Plasma GitLab Archive
Projects Blog Knowledge

Intro_resolution


Resolving entity ID's

One of the tasks of the XML parser is to open entities. Entities can be external files, but also strings, or channels, or anything that can be considered as a stream of bytes. Entities are identified by ID's. PXP knows four kinds of ID's:

  • SYSTEM ID's are URL's pointing to arbitrary resources. PXP includes only support for opening file URL's.
  • PUBLIC ID's are abstract names for entities, such as the well-known "-//W3C//DTD HTML 4.01//EN" string. Usually, PUBLIC ID's are accompanied by SYSTEM ID's to provide an alternate method for getting the entity.
  • Private ID's are a specialty of PXP. These ID's are used when no printable name is known, and the identity should be kept as an abstract property.
  • Anonymous ID's are an early form of private ID's that were used in ancient versions of PXP. They should no longer be used.
Resolution means now the following.

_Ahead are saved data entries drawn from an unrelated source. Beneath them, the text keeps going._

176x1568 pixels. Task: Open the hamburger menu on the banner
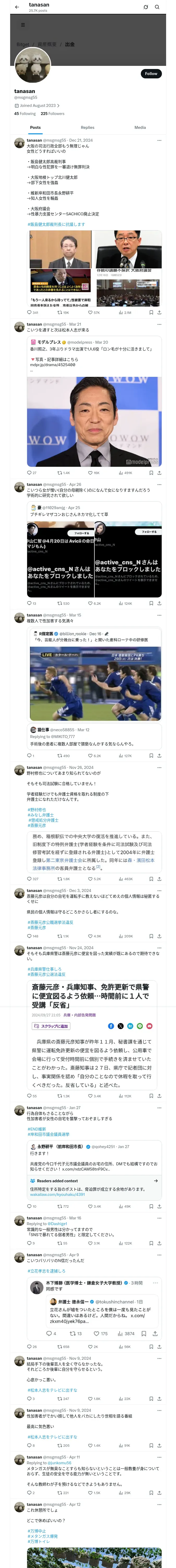(x=23, y=25)
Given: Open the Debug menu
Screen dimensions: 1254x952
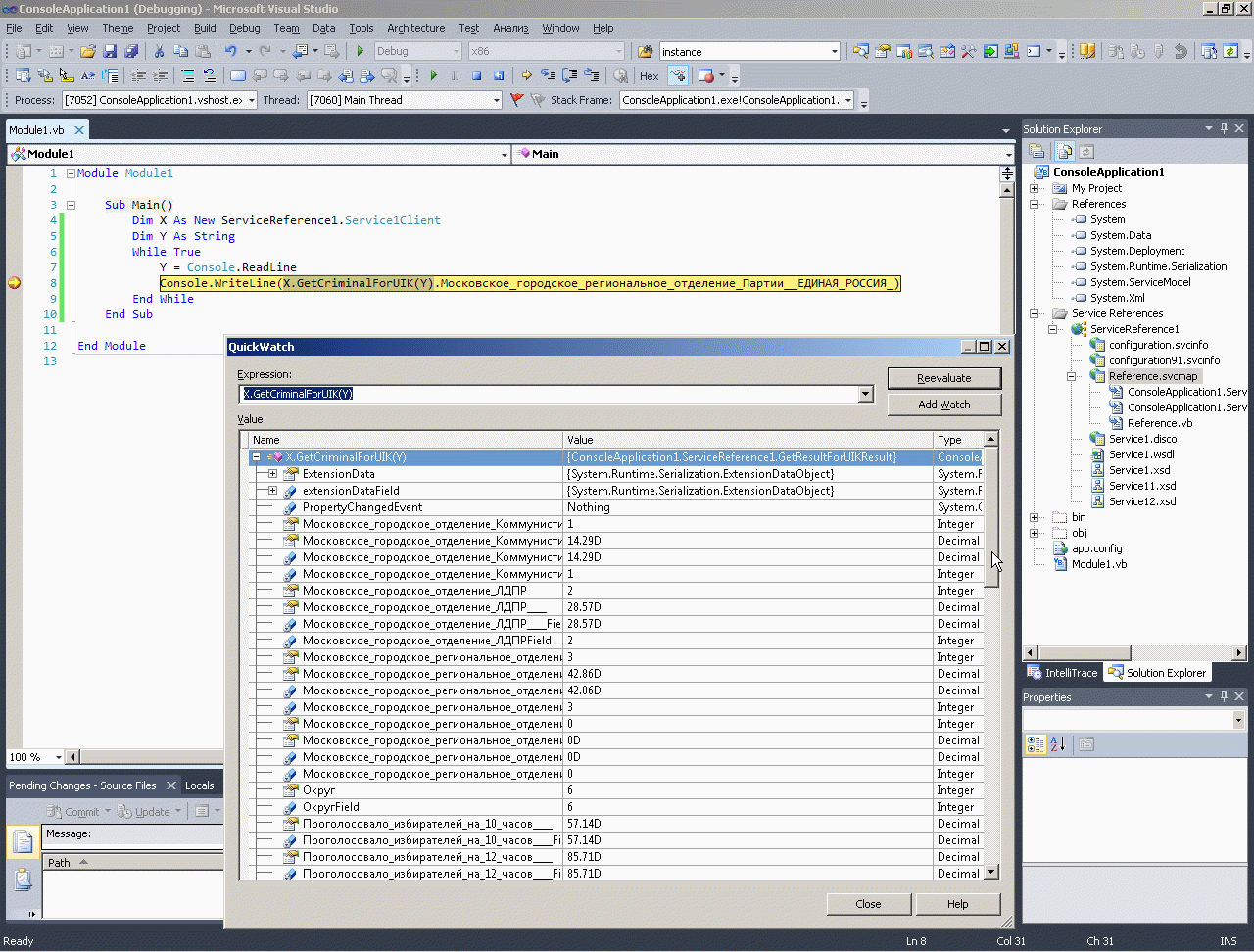Looking at the screenshot, I should (244, 28).
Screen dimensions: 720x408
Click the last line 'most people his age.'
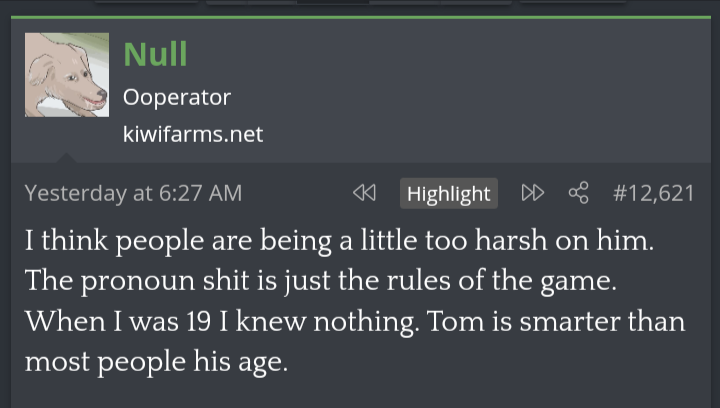(x=155, y=363)
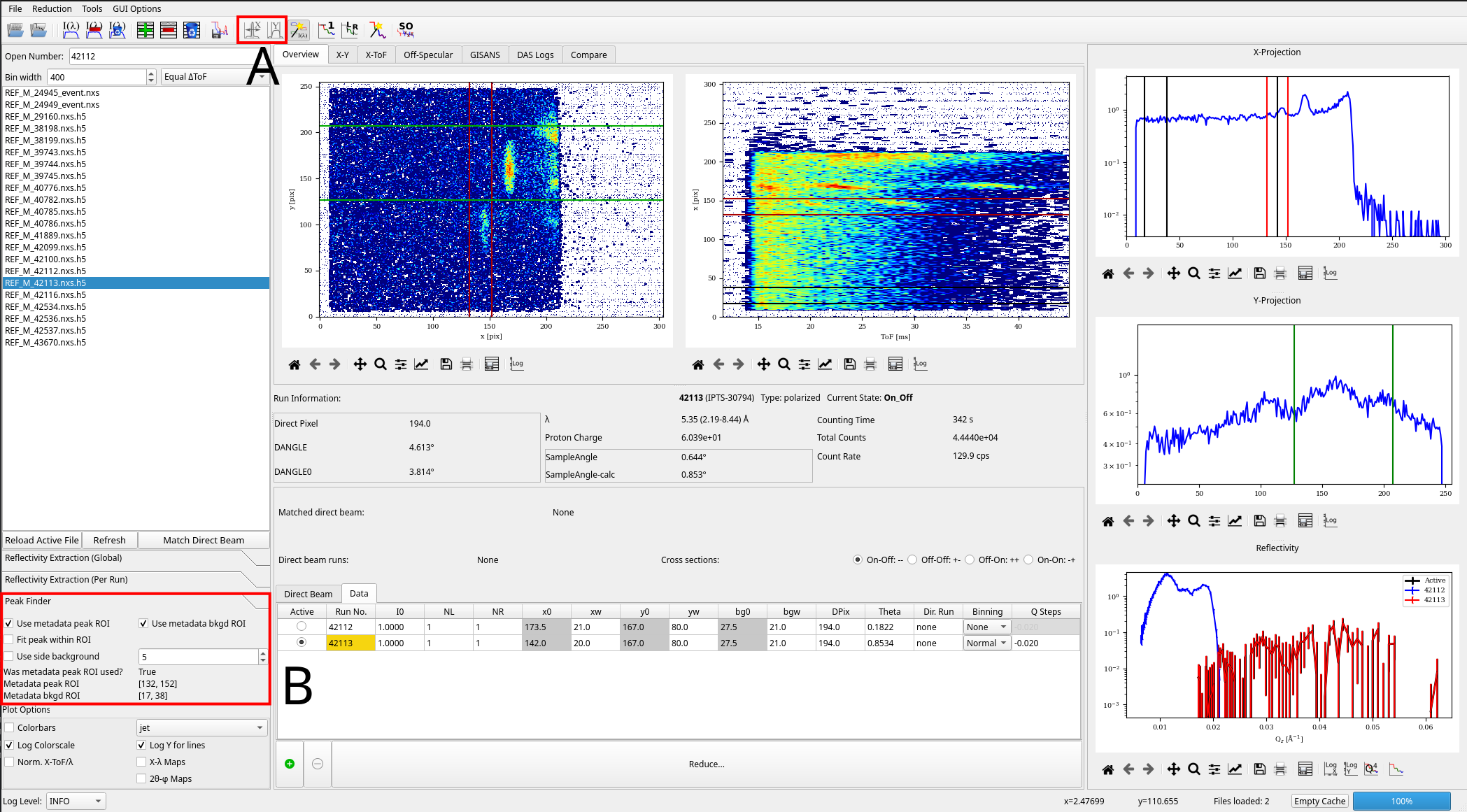Open the Log Level INFO dropdown
The height and width of the screenshot is (812, 1467).
click(76, 801)
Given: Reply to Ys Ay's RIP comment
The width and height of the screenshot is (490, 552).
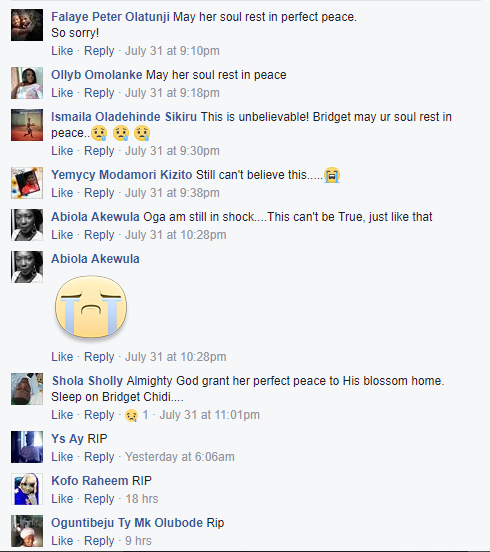Looking at the screenshot, I should pos(99,457).
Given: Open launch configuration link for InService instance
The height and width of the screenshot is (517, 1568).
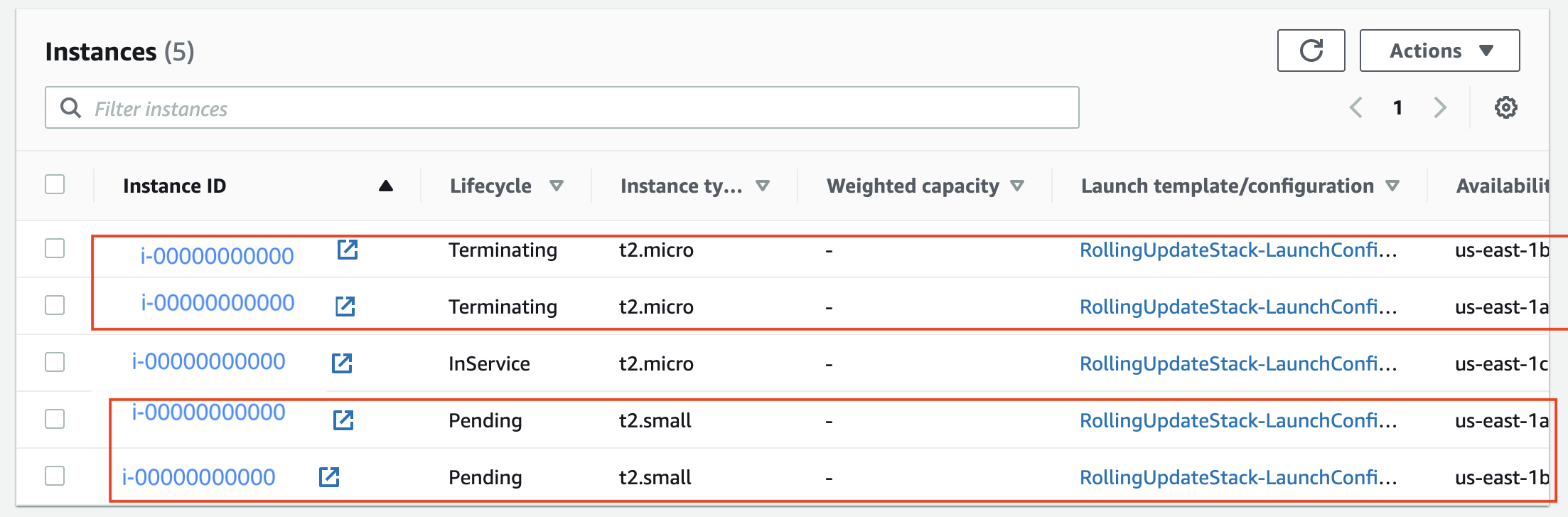Looking at the screenshot, I should 1238,363.
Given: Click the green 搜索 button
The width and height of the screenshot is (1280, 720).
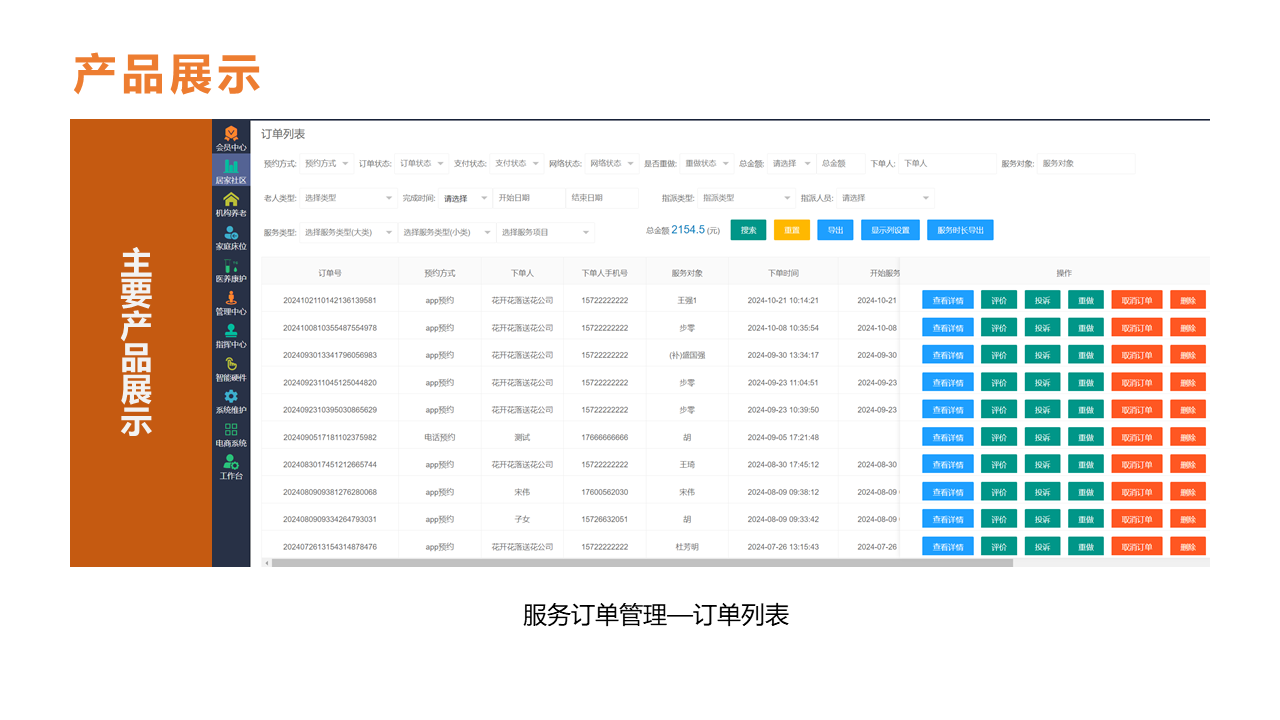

The starting point is that we find a SYSTEM or PUBLIC identifier in the parsed XML text, or we have a private or anonymous identifier that was passed down by some user program. The second step is to make the identifier absolute. This step is only meaningful for SYSTEM identifiers, because they can be given by relative URL's. These URL's are made absolute. Finally, we run a lookup algorithm that gives us the entity to open back as stream of bytes. The lookup algorithm is highly configurable in PXP, and this chapter of the PXP manual explains how to do this.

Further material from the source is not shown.